** LISTED ENTRIES follows **

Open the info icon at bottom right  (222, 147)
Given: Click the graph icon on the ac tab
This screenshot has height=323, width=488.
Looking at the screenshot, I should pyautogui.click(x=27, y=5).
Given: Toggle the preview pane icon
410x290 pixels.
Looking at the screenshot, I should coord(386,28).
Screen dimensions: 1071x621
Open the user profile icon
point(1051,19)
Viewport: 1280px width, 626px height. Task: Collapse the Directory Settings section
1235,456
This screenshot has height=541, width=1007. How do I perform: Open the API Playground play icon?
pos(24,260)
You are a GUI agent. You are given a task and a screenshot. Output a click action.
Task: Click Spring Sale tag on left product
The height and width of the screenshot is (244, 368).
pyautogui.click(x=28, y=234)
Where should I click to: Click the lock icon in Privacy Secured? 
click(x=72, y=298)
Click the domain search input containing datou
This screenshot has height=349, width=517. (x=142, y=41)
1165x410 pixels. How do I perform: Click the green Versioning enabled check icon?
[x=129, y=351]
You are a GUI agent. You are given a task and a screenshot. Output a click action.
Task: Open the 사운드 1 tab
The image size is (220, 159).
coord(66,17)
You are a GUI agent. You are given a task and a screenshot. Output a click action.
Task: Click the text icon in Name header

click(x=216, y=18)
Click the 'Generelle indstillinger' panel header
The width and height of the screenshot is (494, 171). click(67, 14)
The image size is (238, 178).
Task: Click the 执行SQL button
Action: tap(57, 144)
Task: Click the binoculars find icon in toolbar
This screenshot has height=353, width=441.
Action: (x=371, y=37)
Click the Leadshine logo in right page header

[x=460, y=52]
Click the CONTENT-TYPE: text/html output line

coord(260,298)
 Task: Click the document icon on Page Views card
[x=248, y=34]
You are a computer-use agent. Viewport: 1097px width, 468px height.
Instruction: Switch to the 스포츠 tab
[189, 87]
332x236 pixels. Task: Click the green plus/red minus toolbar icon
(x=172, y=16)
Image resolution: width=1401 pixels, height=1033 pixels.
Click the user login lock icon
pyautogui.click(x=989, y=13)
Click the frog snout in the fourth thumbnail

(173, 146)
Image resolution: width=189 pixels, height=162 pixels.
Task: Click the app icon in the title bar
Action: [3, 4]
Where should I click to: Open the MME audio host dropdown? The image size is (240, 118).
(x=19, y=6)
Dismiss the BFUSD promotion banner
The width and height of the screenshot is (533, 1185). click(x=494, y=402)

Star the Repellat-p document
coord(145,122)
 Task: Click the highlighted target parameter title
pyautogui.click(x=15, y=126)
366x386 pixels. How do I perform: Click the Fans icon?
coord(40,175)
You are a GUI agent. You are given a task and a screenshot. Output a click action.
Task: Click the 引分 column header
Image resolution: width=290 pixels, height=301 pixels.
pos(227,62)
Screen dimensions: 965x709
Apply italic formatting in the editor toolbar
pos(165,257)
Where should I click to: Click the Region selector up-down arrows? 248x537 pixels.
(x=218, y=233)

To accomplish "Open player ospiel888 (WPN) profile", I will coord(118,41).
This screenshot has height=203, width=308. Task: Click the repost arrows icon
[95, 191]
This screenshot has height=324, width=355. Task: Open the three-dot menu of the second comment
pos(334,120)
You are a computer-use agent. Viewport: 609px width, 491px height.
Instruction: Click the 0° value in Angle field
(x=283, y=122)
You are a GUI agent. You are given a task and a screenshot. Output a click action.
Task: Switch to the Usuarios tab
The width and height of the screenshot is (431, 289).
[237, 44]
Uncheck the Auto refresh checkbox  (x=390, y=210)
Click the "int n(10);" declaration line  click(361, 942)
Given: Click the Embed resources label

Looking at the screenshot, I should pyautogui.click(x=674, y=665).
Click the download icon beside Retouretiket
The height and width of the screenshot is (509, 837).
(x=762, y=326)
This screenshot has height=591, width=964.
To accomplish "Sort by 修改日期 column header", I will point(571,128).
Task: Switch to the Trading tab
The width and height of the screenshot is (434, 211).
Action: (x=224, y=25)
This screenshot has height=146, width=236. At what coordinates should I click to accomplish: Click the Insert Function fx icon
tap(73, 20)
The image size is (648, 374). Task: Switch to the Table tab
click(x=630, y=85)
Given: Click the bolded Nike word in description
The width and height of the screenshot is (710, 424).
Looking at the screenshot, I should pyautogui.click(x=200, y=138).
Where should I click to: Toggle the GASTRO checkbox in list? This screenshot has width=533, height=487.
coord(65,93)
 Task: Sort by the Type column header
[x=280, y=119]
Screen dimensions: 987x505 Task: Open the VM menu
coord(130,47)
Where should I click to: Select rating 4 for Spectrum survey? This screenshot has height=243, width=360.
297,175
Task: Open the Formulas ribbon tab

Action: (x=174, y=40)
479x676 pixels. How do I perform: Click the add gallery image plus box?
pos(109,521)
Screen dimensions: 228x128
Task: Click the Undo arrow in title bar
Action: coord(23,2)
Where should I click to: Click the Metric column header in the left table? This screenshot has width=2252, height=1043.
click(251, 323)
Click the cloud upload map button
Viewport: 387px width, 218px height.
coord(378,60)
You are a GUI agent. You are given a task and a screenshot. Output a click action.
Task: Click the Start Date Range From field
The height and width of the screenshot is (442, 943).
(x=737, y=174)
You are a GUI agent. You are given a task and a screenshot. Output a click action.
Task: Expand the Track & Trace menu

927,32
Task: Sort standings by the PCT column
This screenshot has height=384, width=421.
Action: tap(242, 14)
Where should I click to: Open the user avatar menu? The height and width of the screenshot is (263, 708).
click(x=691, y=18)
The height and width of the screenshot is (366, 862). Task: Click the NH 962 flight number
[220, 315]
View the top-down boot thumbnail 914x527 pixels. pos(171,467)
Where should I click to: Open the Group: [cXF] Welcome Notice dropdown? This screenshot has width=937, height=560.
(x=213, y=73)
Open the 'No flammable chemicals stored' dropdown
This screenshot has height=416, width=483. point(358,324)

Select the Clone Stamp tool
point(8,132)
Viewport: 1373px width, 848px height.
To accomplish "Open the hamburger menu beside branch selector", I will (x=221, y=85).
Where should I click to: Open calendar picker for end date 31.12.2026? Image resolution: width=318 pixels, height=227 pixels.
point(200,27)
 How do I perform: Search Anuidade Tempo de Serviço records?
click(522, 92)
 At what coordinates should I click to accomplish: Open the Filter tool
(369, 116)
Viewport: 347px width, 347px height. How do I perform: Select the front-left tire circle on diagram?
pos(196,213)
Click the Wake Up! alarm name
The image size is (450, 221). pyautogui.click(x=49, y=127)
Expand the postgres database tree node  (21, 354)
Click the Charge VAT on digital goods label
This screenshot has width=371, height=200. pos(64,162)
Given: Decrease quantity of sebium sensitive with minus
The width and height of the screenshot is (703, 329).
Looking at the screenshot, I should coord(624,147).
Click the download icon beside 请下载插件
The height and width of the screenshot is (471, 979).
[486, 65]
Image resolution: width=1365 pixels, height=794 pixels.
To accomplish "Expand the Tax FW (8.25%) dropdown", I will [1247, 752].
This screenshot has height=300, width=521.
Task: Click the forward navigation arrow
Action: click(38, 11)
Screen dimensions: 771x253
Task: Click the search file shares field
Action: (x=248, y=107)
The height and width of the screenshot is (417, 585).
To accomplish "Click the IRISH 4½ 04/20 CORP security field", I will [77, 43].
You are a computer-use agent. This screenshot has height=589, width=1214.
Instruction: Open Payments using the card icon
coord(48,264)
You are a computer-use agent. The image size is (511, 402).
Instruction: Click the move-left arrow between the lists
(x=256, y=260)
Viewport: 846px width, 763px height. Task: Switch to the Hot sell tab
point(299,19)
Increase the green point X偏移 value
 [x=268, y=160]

** End of LISTED ENTRIES **

TASK REQUIREMENTS
Output the entire listing precisely as it stands.

TASK SOLUTION
Open the info icon at bottom right  (222, 147)
Given: Click the graph icon on the ac tab
This screenshot has height=323, width=488.
Looking at the screenshot, I should pyautogui.click(x=27, y=5).
Given: Toggle the preview pane icon
410x290 pixels.
Looking at the screenshot, I should coord(386,28).
Screen dimensions: 1071x621
Open the user profile icon
point(1051,19)
Viewport: 1280px width, 626px height. Task: Collapse the Directory Settings section
1235,456
This screenshot has height=541, width=1007. How do I perform: Open the API Playground play icon?
pos(24,260)
You are a GUI agent. You are given a task and a screenshot. Output a click action.
Task: Click Spring Sale tag on left product
The height and width of the screenshot is (244, 368).
pyautogui.click(x=28, y=234)
Where should I click to: Click the lock icon in Privacy Secured? 
click(x=72, y=298)
Click the domain search input containing datou
This screenshot has height=349, width=517. (x=142, y=41)
1165x410 pixels. How do I perform: Click the green Versioning enabled check icon?
[x=129, y=351]
You are a GUI agent. You are given a task and a screenshot. Output a click action.
Task: Open the 사운드 1 tab
The image size is (220, 159).
coord(66,17)
You are a GUI agent. You are given a task and a screenshot. Output a click action.
Task: Click the text icon in Name header

click(x=216, y=18)
Click the 'Generelle indstillinger' panel header
The width and height of the screenshot is (494, 171). click(67, 14)
The image size is (238, 178).
Task: Click the 执行SQL button
Action: tap(57, 144)
Task: Click the binoculars find icon in toolbar
This screenshot has height=353, width=441.
Action: (x=371, y=37)
Click the Leadshine logo in right page header

[x=460, y=52]
Click the CONTENT-TYPE: text/html output line

coord(260,298)
 Task: Click the document icon on Page Views card
[x=248, y=34]
You are a computer-use agent. Viewport: 1097px width, 468px height.
Instruction: Switch to the 스포츠 tab
[189, 87]
332x236 pixels. Task: Click the green plus/red minus toolbar icon
(x=172, y=16)
Image resolution: width=1401 pixels, height=1033 pixels.
Click the user login lock icon
pyautogui.click(x=989, y=13)
Click the frog snout in the fourth thumbnail

(173, 146)
Image resolution: width=189 pixels, height=162 pixels.
Task: Click the app icon in the title bar
Action: [3, 4]
Where should I click to: Open the MME audio host dropdown? The image size is (240, 118).
(x=19, y=6)
Dismiss the BFUSD promotion banner
The width and height of the screenshot is (533, 1185). click(x=494, y=402)

Star the Repellat-p document
coord(145,122)
 Task: Click the highlighted target parameter title
pyautogui.click(x=15, y=126)
366x386 pixels. How do I perform: Click the Fans icon?
coord(40,175)
You are a GUI agent. You are given a task and a screenshot. Output a click action.
Task: Click the 引分 column header
Image resolution: width=290 pixels, height=301 pixels.
pos(227,62)
Screen dimensions: 965x709
Apply italic formatting in the editor toolbar
pos(165,257)
Where should I click to: Click the Region selector up-down arrows? 248x537 pixels.
(x=218, y=233)

To accomplish "Open player ospiel888 (WPN) profile", I will coord(118,41).
This screenshot has height=203, width=308. Task: Click the repost arrows icon
[95, 191]
This screenshot has height=324, width=355. Task: Open the three-dot menu of the second comment
pos(334,120)
You are a computer-use agent. Viewport: 609px width, 491px height.
Instruction: Click the 0° value in Angle field
(x=283, y=122)
You are a GUI agent. You are given a task and a screenshot. Output a click action.
Task: Switch to the Usuarios tab
The width and height of the screenshot is (431, 289).
[237, 44]
Uncheck the Auto refresh checkbox  (x=390, y=210)
Click the "int n(10);" declaration line  click(361, 942)
Given: Click the Embed resources label

Looking at the screenshot, I should pyautogui.click(x=674, y=665).
Click the download icon beside Retouretiket
The height and width of the screenshot is (509, 837).
(x=762, y=326)
This screenshot has height=591, width=964.
To accomplish "Sort by 修改日期 column header", I will point(571,128).
Task: Switch to the Trading tab
The width and height of the screenshot is (434, 211).
Action: (x=224, y=25)
This screenshot has height=146, width=236. At what coordinates should I click to accomplish: Click the Insert Function fx icon
tap(73, 20)
The image size is (648, 374). Task: Switch to the Table tab
click(x=630, y=85)
Given: Click the bolded Nike word in description
The width and height of the screenshot is (710, 424).
Looking at the screenshot, I should pyautogui.click(x=200, y=138).
Where should I click to: Toggle the GASTRO checkbox in list? This screenshot has width=533, height=487.
coord(65,93)
 Task: Sort by the Type column header
[x=280, y=119]
Screen dimensions: 987x505 Task: Open the VM menu
coord(130,47)
Where should I click to: Select rating 4 for Spectrum survey? This screenshot has height=243, width=360.
297,175
Task: Open the Formulas ribbon tab

Action: (x=174, y=40)
479x676 pixels. How do I perform: Click the add gallery image plus box?
pos(109,521)
Screen dimensions: 228x128
Task: Click the Undo arrow in title bar
Action: coord(23,2)
Where should I click to: Click the Metric column header in the left table? This screenshot has width=2252, height=1043.
click(251, 323)
Click the cloud upload map button
Viewport: 387px width, 218px height.
coord(378,60)
You are a GUI agent. You are given a task and a screenshot. Output a click action.
Task: Click the Start Date Range From field
The height and width of the screenshot is (442, 943).
(x=737, y=174)
You are a GUI agent. You are given a task and a screenshot. Output a click action.
Task: Expand the Track & Trace menu

927,32
Task: Sort standings by the PCT column
This screenshot has height=384, width=421.
Action: tap(242, 14)
Where should I click to: Open the user avatar menu? The height and width of the screenshot is (263, 708).
click(x=691, y=18)
The height and width of the screenshot is (366, 862). Task: Click the NH 962 flight number
[220, 315]
View the top-down boot thumbnail 914x527 pixels. pos(171,467)
Where should I click to: Open the Group: [cXF] Welcome Notice dropdown? This screenshot has width=937, height=560.
(x=213, y=73)
Open the 'No flammable chemicals stored' dropdown
This screenshot has height=416, width=483. point(358,324)

Select the Clone Stamp tool
point(8,132)
Viewport: 1373px width, 848px height.
To accomplish "Open the hamburger menu beside branch selector", I will (x=221, y=85).
Where should I click to: Open calendar picker for end date 31.12.2026? Image resolution: width=318 pixels, height=227 pixels.
point(200,27)
 How do I perform: Search Anuidade Tempo de Serviço records?
click(522, 92)
 At what coordinates should I click to accomplish: Open the Filter tool
(369, 116)
Viewport: 347px width, 347px height. How do I perform: Select the front-left tire circle on diagram?
pos(196,213)
Click the Wake Up! alarm name
The image size is (450, 221). pyautogui.click(x=49, y=127)
Expand the postgres database tree node  (21, 354)
Click the Charge VAT on digital goods label
This screenshot has width=371, height=200. pos(64,162)
Given: Decrease quantity of sebium sensitive with minus
The width and height of the screenshot is (703, 329).
Looking at the screenshot, I should coord(624,147).
Click the download icon beside 请下载插件
The height and width of the screenshot is (471, 979).
[486, 65]
Image resolution: width=1365 pixels, height=794 pixels.
To accomplish "Expand the Tax FW (8.25%) dropdown", I will [1247, 752].
This screenshot has height=300, width=521.
Task: Click the forward navigation arrow
Action: click(38, 11)
Screen dimensions: 771x253
Task: Click the search file shares field
Action: (x=248, y=107)
The height and width of the screenshot is (417, 585).
To accomplish "Click the IRISH 4½ 04/20 CORP security field", I will [77, 43].
You are a computer-use agent. This screenshot has height=589, width=1214.
Instruction: Open Payments using the card icon
coord(48,264)
You are a computer-use agent. The image size is (511, 402).
Instruction: Click the move-left arrow between the lists
(x=256, y=260)
Viewport: 846px width, 763px height. Task: Switch to the Hot sell tab
point(299,19)
Increase the green point X偏移 value
 [x=268, y=160]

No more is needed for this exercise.